I’m all in favour of much less heavily regulated land use, but I remain pretty sceptical about size of any aggregate productivity gains that such reforms might offer.  Well-functioning markets in affordable housing would be a great gain in their own right.  But papers like that of Hsieh and Moretti need a great deal more scrutiny before putting much weight on the idea that urban planning reform offers very large gains in productivity or GDP per capita.   It would be interesting, for example, to see some detailed scrutiny of comparisons between San Francisco and New York on the one hand, and Atlanta and Houston on the other.  And cross-country comparative analysis would also be interesting, including taking account of the economic fortunes of such cities (with tight land use and building restrictions) such as Sydney and London.

And I was curious about the timing of the announcement.  When an announcement is slipped out on the day of World Cup final, it doesn’t suggest any great desire on the 9th floor to draw much attention to the new work.  And consistent with that, perhaps, the capital’s daily newspaper, awash in black, does not even report the announcement (UPDATE: nor, as far as I can see, does the Herald).

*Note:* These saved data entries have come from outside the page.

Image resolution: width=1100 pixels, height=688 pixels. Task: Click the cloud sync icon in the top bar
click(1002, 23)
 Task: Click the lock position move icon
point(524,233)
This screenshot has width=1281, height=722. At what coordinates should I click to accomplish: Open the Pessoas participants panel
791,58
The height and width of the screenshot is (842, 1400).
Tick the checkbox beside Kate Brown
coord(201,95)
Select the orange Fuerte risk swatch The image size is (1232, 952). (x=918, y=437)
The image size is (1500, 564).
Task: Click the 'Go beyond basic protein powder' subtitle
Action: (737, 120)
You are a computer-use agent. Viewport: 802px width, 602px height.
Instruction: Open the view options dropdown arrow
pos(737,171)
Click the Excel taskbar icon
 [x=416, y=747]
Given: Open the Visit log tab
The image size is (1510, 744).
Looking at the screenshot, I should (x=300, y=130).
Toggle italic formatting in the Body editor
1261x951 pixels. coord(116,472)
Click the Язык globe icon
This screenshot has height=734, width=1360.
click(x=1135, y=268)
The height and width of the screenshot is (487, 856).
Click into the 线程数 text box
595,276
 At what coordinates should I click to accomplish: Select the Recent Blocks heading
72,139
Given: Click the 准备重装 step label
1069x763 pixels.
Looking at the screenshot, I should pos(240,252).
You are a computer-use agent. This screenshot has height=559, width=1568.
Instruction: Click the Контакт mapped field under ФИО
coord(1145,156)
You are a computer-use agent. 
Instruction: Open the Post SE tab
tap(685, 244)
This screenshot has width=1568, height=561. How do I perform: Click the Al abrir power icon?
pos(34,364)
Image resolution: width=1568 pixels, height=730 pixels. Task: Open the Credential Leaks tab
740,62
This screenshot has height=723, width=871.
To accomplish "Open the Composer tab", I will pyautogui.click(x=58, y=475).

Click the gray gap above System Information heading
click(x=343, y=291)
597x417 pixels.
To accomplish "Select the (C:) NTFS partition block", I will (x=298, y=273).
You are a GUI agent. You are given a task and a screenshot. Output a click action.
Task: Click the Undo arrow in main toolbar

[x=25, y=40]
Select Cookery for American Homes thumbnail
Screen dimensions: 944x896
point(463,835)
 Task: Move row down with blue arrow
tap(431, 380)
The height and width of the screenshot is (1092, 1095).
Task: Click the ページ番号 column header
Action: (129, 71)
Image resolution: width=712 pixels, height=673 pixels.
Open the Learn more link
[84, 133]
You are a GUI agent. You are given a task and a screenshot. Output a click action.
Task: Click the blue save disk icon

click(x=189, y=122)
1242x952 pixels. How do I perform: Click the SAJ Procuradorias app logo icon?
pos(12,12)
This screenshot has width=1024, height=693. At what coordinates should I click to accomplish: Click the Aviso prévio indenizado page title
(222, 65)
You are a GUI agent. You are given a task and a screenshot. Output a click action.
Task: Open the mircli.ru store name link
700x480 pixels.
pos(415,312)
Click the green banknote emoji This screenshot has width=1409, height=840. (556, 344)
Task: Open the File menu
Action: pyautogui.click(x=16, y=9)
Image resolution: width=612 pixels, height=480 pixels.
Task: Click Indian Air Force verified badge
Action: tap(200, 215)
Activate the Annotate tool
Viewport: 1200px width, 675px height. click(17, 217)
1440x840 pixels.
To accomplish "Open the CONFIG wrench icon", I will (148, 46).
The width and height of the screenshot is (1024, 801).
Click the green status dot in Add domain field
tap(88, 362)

The recent Productivity Commission report has a nice summary of the evolution of the planning regime in New Zealand.  Some time ago, browsing on the Ministry of Justice website [1] I stumbled on this snippet, from the speech of a Cabinet minister introducing to Parliament New Zealand’s first piece of town planning legislation in 1926:

Cities and towns in the Dominion at the present time have no schemes of town planning and the sooner the controlling authorities have the power and set to work and draft such schemes the better for themselves and the people generally.

Perhaps the councils benefited, but it less clear how “the people generally” – and especially those wanting reasonable housing for themselves and their children – have come to benefit.  Perhaps the new Commission report will help answer that question.

UPDATE: The Terms of Reference for the new inquiry are here.  As a quick reaction:

a.  They seem to take too much for granted the need for an “urban planning system”

b.   There are no references to individuals, markets, private preferences, choice, property rights etc

c.   The list of those the Commission is enjoined to consult is lengthy, and almost exclusively parties with vested interests in the process.  Many will have useful specialised knowledge, but there is no emphasis on property owners, potential house purchasers and the like.

d.    The Commission is enjoined not to undertake what might “constitute a critique of previous or ongoing reforms to the systems of legislation that make the urban planning system”.